TV Review: Dark, Foreboding Return of AMC’s ‘The Walking Dead’
CHICAGO – The differences between the series premiere and the second-season premiere of AMC’s “The Walking Dead,” airing tonight on what has become the most critically-acclaimed network on basic cable, are striking. Frank Darabont brought an old-fashioned horror showman’s sensibility to the first episode, but that season had a different purpose. It was a 6-episode mini-series for which a follow-up wasn’t guaranteed. Now the show has a following, a longer season, and a change in tone to reflect its change in showrunner. It’s so different that some fans who have already claimed the show jumped the shark when Darabont left will see nothing but proof of their backlash. Give it time. Let it get under your skin. By the second stellar episode, you’ll be just as hooked as you were last year, maybe even more so.
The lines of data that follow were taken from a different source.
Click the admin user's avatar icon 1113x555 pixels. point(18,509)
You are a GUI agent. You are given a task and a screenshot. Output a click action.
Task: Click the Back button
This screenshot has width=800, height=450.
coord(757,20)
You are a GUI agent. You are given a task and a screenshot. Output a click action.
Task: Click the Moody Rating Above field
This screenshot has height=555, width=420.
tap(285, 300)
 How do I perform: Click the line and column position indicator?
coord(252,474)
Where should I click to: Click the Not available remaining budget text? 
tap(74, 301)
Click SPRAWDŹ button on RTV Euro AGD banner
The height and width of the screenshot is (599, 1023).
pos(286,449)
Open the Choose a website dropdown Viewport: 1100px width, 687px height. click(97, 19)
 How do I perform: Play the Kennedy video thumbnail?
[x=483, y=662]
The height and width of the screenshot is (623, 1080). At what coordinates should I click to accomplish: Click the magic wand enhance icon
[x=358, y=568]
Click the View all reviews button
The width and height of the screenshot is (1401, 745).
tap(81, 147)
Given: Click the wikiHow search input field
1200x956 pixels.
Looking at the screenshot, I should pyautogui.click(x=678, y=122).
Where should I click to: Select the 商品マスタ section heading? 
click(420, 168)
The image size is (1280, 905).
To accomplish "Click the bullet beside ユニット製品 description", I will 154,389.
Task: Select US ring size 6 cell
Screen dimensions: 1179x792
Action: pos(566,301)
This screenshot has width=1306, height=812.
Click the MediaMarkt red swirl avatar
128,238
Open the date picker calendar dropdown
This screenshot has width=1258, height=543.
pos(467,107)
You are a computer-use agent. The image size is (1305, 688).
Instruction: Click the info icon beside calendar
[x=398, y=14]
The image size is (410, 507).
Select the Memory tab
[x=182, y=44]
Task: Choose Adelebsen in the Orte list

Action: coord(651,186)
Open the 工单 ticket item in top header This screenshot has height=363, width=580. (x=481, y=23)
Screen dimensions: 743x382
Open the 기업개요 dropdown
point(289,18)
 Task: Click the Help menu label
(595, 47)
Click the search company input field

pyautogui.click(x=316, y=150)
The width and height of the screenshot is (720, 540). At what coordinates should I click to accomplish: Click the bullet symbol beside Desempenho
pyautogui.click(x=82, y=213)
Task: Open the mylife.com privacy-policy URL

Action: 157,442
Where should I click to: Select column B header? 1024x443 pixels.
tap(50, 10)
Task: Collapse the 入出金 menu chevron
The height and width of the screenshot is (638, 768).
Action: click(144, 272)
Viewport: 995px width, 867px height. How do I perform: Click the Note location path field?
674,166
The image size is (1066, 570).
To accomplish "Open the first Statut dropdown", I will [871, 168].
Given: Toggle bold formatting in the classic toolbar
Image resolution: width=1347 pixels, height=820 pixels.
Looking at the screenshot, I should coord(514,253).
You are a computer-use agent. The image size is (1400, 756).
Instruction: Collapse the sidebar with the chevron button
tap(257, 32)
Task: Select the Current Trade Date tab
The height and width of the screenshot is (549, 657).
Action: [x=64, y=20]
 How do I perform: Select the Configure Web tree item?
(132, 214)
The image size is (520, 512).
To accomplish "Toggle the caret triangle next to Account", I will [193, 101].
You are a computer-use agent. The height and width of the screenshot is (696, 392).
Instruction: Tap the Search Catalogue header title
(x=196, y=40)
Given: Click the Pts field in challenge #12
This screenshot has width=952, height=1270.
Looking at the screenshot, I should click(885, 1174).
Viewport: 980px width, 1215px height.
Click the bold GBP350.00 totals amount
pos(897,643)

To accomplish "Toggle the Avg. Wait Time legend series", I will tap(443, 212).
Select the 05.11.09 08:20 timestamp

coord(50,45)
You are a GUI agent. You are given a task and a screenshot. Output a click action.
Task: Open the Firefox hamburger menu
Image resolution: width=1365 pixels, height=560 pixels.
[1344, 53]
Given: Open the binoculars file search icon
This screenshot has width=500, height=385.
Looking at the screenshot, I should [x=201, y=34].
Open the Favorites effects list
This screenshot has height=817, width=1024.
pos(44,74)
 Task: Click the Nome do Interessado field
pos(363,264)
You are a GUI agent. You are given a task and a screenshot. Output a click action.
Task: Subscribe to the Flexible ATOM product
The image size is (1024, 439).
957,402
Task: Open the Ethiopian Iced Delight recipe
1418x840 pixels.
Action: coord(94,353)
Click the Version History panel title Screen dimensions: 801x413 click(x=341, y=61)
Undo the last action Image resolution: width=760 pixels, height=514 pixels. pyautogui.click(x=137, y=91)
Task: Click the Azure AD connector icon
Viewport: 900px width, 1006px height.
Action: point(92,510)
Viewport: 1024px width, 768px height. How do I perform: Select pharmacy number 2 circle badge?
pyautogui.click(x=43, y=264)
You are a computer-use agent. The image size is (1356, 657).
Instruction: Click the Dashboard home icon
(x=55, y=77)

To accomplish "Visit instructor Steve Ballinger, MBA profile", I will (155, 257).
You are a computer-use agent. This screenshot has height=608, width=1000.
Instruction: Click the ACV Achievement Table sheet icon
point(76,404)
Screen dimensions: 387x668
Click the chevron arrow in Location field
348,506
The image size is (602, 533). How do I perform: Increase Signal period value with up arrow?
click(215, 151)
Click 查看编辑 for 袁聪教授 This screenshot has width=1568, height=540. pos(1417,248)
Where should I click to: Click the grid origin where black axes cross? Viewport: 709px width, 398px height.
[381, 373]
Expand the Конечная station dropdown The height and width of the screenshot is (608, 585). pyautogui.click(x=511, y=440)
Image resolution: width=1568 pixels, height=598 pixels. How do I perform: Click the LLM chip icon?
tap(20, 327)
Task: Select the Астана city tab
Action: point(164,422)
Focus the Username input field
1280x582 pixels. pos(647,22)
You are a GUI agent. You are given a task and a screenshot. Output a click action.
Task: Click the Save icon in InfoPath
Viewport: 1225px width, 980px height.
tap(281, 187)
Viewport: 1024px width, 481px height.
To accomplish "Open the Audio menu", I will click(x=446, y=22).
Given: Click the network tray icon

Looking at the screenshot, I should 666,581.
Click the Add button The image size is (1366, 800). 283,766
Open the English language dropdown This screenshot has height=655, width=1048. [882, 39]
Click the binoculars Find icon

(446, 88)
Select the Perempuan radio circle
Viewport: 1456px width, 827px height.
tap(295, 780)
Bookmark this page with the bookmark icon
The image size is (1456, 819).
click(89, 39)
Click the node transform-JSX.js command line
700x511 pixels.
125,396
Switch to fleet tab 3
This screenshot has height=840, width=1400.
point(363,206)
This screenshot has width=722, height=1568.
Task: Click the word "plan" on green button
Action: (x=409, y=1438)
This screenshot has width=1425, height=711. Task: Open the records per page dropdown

Television Rating: 4.5/5.0
The convoy of survivors of the undead apocalypse has different goals than they did last season. Where that season was about reuniting loved ones and hoping for a future together, the season premiere of “The Walking Dead” sets a new prime agenda — survival. Intangibles like hope, family, and community are giving way to pure survival instinct and working to stay alive above all else. In fact, the opening arc of the new season seems to imply that it is our community — our need to keep loved ones alive as much and maybe more than ourselves — that could be our greatest undoing.
Once again, the writers of “The Walking Dead” are working with themes and plots from the source material by Robert Kirkman without adapting them directly. Fans of the book will know immediately where things are headed after the jaw-dropping cliffhanger to the first episode and I can’t wait to see how they play out beyond the second one (and, yes, the casting of Hershel Greene is PERFECT). This is one of those early comic book arcs that fans of the book couldn’t wait to see adapted and it’s a great setting for the first arc of season two.
The Walking Dead
Photo credit: AMC
Before that, the group is traveling on an Interstate when they stumble upon a broken-down group of cars. While they are pillaging them for supplies, they are set upon by dozens of zombies. They hide out but one of them is forced to run off into the woods. Do they stay and wait for her to come back? Chase after her? Just move on? Of course, the smart thing to do would be to leave such an exposed location but can they really leave someone behind? Isn’t it their very humanity that’s keeping them alive in the first place?
The Walking Dead
Photo credit: AMC
The tone is instantly very different from the first season, which often felt rushed being a 6-episode shot. Getting a full-season here has clearly allowed the writers more room to breathe and they’re taking that opportunity. They’re also pushing the boundaries of what can be done on television. Screwdrivers in eyes, rocks in brains, and even a scene in which a walker’s stomach is cut open to make sure it hasn’t eaten the missing party member — this is nasty, dark, brutal stuff that ends with a cliffhanger that will shock viewers into coming back next week.
Don’t worry, the show’s not that different. It’s still about survivors and zombies. The production values are still ridiculous and the performances (especially Andrew Lincoln as leader Rick Grimes) are still strong throughout, arguably more so now that the actors know these characters better and have less-hurried episodic writing to bring then to life. Having said that, I am a bit more concerned about the writing than I was in season one. The dialogue seems a bit more cliched at times and characters too often say exactly what they’re thinking, especially in discussing the revelations at the end of season one. Yes, I know that asking for subtlety in a zombie series may be ridiculous but this show is good enough that I wish it was there (and it felt more often there in the first two episodes of season one). I’m also concerned that some of the ensemble’s weaknesses will be revealed by the longer season and focus on character. Those of you that complained about season one being occasionally soapy should prepare yourself for more.
Overall, the premiere doesn’t have the same impact as the series premiere (but very little could) and yet I think it’s too soon to judge what will be a different kind of season for this show. Episode two features a large amount of drama that’s not even zombie-related (as they wrap up the end of episode one). I like that. It’s promising that this show will be able to surprise even its fans with something a little different. Don’t judge too quickly. Don’t jump ship because Darabont is gone. I can’t guarantee the new season will have the same impact as the first but the opening pair of episodes gives me numerous reasons to believe it could. And maybe even top it.
If you still don’t know what all the fuss is about, Anchor Bay released a Special Edition Blu-Ray and DVD of the first season to coincide with the second-season premiere. It is undeniably a bit of a double dip, trying to get hardcore fans to buy something they already own, but it does include new special features and stellar video transfers. If you don’t own one of the best first seasons of the last several years, you really should.